Using cash helps consumers escape debt

Buried in credit card debts? Experts across the board suggest adopting a cash-only lifestyle.

“I feel relieved. I do. I feel like a weight has been lifted, because I put some restrictions on myself this year,” says Angela Davis.

In January, Davis had balances on nine credit cards totaling more than $13,000.

Her interest rates were as high as 29 percent.

Since going cash-only, she’s made progress.

“I’ve been able to pay off three cards. I wish I were further along, maybe had about half paid off, cause it was about nine cards. By the end of September I will have one more paid off,” Davis says now.

She started paying for things with cash, giving herself a weekly spending allowance. Then Davis talked to her credit card companies to make payment arrangements and lower interest rates.

“I called them and said this payment is too high for me,” she explains. “This is what I can afford to give you every month, and most of them initially were willing to work it out.”

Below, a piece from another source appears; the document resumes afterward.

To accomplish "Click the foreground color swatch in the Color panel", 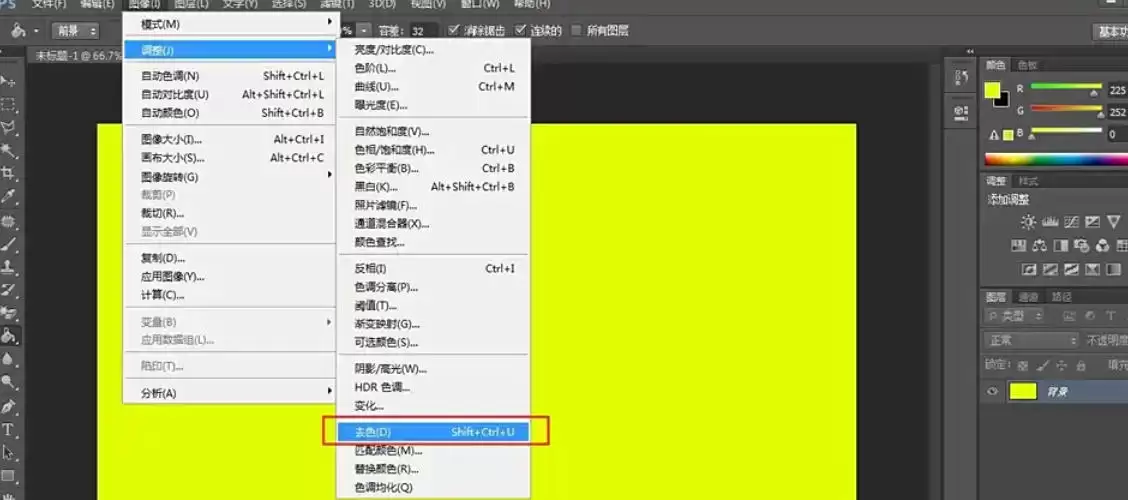I will tap(993, 91).
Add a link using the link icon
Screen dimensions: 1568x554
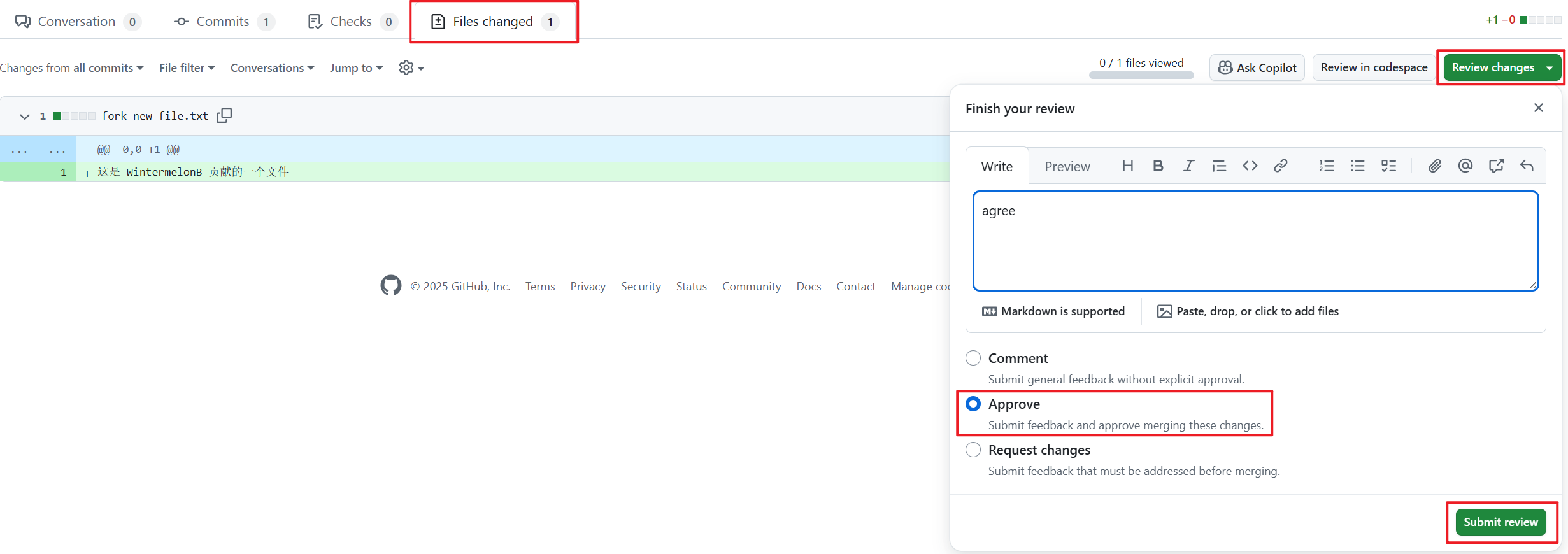[x=1280, y=166]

She also cut back on expensive designer shoes and clothes.

Davis says she hasn’t bought a stitch of clothing since starting the credit card diet.

“I thought at first that was going to be difficult, but I decided whatever I wanted I was going to make. I was going to sew all the clothing I wanted this year,” vows Davis.

Thanks to sewing lessons at a local fabric store, she was able to do it, and the outfits are beautiful and inexpensive.

She has this advice for people who feel they can’t escape their debt:

“Once you take the steps to do something about it, you feel better. You don’t feel like ‘Oh my God, I am never going to get out of this debt’. You will get out of it. It takes time, it takes patience, it takes commitment.”